Il feint de rendre hommage au mythe de Vénus par une scène surnaturelle. Il la décrit comme une apparition.
- En effet, on peut relever le verbe d'action au présent de description "émerge de" qui la représente en mouvement.
- Dans un dévoilement progressif, le v 1 précise d'abord le lieu d'où elle sort par les propositions d'origine "d" et les adjectifs de couleurs "vert" et "blanc" qui renvoient aux couleurs de la mer des tableaux dans lesquels elle est représentée.
- Mais le poète ménage des surprises : l'adjectif "lente" dépeint une déesse peu agile et même pesante.
- On peut relever une comparaison avec laquelle Rimbaud assimile la baignoire d'où sort Vénus à un "cercueil" à la ligne 1, cela renvoie à l'image de la mort, qui s'oppose à la naissance de la déesse.
- Avec le contre-rejet et l'enjambement des v.1 et 3 ("une tête De femme" et "lente et bête, Avec des déficits") Rimbaud s'émancipe de la poésie traditionnelle mais en profite aussi pour créer une attente et imiter la lenteur de ses mouvements.
La parodie l'emporte puisque Rimbaud inverse les codes du mythe de la naissance de la déesse : Vénus née de l'écume des flots, perd sa divinité et sa grandeur en s'extrayant d'une baignoire.
- Elle surgit d'un objet banal au métal non précieux "baignoire" et "en fer blanc"
- Et le poète met en avant son usage avec l'adjectif "vieille" qui est en général utilisé par qualifier des êtres humains et on comprend donc que Rimbaud décrit Vénus à travers cet objet ordinaire.
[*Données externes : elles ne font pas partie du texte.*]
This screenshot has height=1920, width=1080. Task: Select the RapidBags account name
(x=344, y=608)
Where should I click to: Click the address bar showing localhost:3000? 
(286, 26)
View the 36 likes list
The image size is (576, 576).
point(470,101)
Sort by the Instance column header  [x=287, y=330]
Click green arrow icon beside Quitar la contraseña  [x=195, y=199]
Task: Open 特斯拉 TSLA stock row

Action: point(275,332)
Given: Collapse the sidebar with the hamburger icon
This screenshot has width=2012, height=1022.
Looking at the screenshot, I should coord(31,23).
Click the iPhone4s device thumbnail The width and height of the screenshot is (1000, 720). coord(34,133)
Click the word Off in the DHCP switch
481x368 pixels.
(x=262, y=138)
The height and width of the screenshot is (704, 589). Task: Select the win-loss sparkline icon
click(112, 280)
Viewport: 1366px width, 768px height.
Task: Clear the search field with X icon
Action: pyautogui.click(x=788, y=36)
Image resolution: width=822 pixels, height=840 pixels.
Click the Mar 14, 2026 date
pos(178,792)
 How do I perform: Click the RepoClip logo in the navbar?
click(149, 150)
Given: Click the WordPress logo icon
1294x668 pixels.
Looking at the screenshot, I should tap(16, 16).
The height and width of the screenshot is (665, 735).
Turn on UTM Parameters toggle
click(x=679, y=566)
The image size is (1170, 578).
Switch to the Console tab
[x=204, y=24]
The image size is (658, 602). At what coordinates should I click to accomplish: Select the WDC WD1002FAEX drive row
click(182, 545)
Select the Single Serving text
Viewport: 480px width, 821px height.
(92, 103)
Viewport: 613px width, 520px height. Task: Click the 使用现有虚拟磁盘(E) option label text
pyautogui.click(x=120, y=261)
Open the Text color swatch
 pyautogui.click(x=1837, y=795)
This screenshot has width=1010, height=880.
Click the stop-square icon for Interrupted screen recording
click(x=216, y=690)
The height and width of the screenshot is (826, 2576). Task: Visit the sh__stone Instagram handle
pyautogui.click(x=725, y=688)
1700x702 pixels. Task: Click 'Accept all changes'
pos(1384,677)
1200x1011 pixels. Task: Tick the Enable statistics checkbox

- On peut observer l'hypallage "ravaudés" au vers 4 qui décrit à la fois Vénus mais aussi la baignoire fissurée.
- Et l'adjectif "vert" connote la moisissure.
Rimbaud ne décrit pas une déesse mais effectue en réalité un contre-blason d'une femme ordinaire:
- Il met en avant son humanité par le terme "tête" qui désigne un élément anatomique au vers 1 et par le complément de nom "de femme" qui est mis en valeur par un contre-rejet et qui brosse le portrait d'une mortelle.
- Le poète met en lumière sa vieillesse : selon lui, elle ressemble davantage à un mort-vivant qui surgit d'une baignoire comparée à un cercueil.
- Nous pouvons noter la présence d'un second hypallage avec "vieille baignoire" qui se moque davantage de la femme que de la baignoire.
- Le jeune homme souligne ses défauts par l'emploi du mot "déficits" qu'elle cache d'après le lexique de l'artifice : comme "assez mal ravaudés" au vers 4 qui rime avec "fortement pommadés" au vers 2.
- Ses efforts pour camoufler sa vieillesse sont soulignés par les adverbes hyperboliques au vers 2 et 4 comme "fortement" qui insiste sur la nécessité de masquer ses cheveux blancs.
- Vénus est décrite davantage comme une comédienne qui a recourt à du maquillage de manière excessive plutôt qu'à une divinité avec une beauté naturelle.
- Il met en avant son apparence qui est loin du cliché de la blondeur de Vénus qu'il souligne avec l'utilisation de l'expression "cheveux bruns" au vers 2.
- Il insiste aussi sur sa stupidité d'après l'adjectif "bête" qu'on peut qualifier d'animalisant qui va l'éloigner encore une fois des stéréotypes de la mythologie.